I’m white. I’m a caucasian women with very fair skin (which just refuses to tan, no matter what and how hard I try) and blonde hair. Not completely naturally but that’s not the point in here. I know I’m in a privileged position by birth in many ways.
I have friends from all over the world, representing many cultures and religions. Muslims, catholics, atheists, not-sures-as-religion-is-not-important-s, Christians, hindis, Buddhists. Whites and blacks, and all the shades of colors in between. Those who want to be whiter and those who admire the tan.
The color of one’s skin matters. The religious views, cultural background and family relations matter. But one is not better or worse than the other. These things matter and should matter as a part of the person’s identity and heritage. They tell part of our story, give it a frame. They don’t need to define us though. They might be part of the story of where we come from, but not where we are going to.

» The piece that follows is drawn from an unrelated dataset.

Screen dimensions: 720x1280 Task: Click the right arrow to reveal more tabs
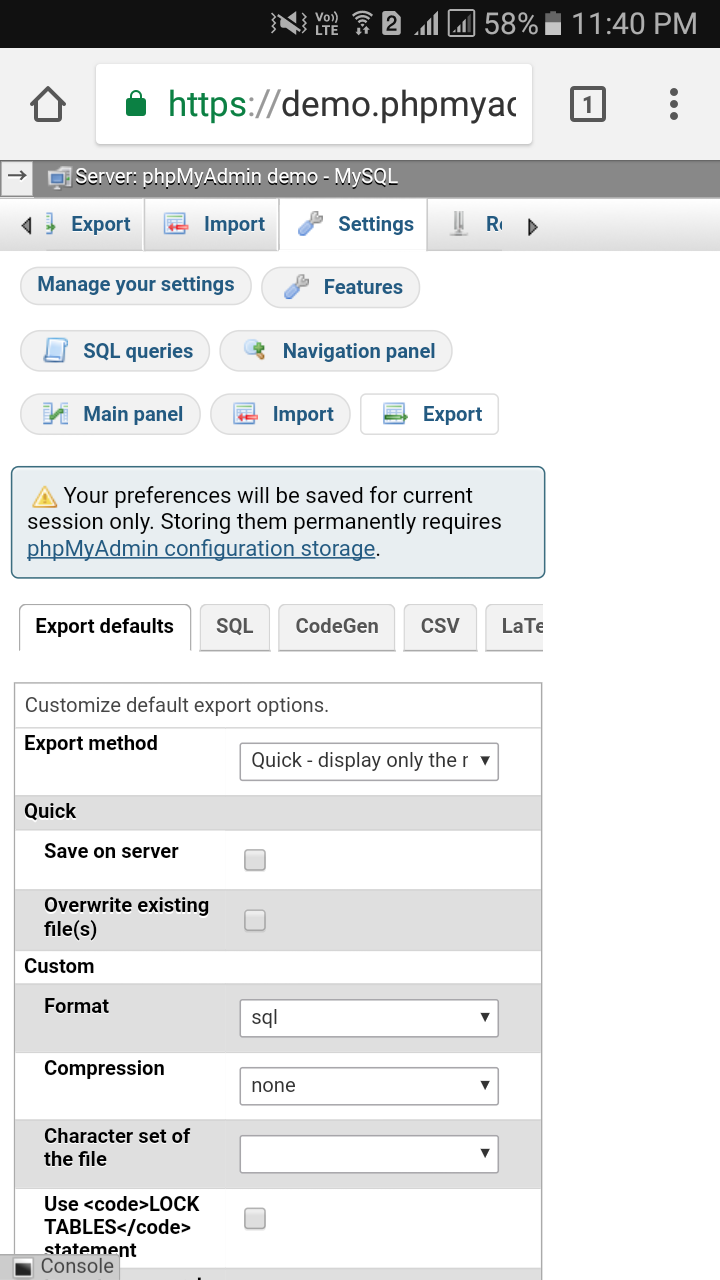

That’s why the Thailand-based campaign for skin whitening products, suggesting that white wins, was absolutely outrageous. Unfortunately it’s true in Thailand. The fairer one’s skin, the higher the respect and career and mating chances. The campaign used a picture of a white and a black women but equally this discrimination is felt by many Thais who face criticism and open mockery for not being pale enough.
Sadly the claim of the campaign has some truth in it. Too often it’s true that white wins. But the solution is not skin-whitening. The solution is making the claim ridiculous. I don’t want to be privileged based on my skin color. I want to live in a world where every person is deemed and recognized as equal by birth. Where the beauty of different looks is admired. Where white is one equal part of the color palette. I want a world where whitening lotions and tanning products are irrelevant. I want to live in a color blind world where the skin color isn’t used to define a person.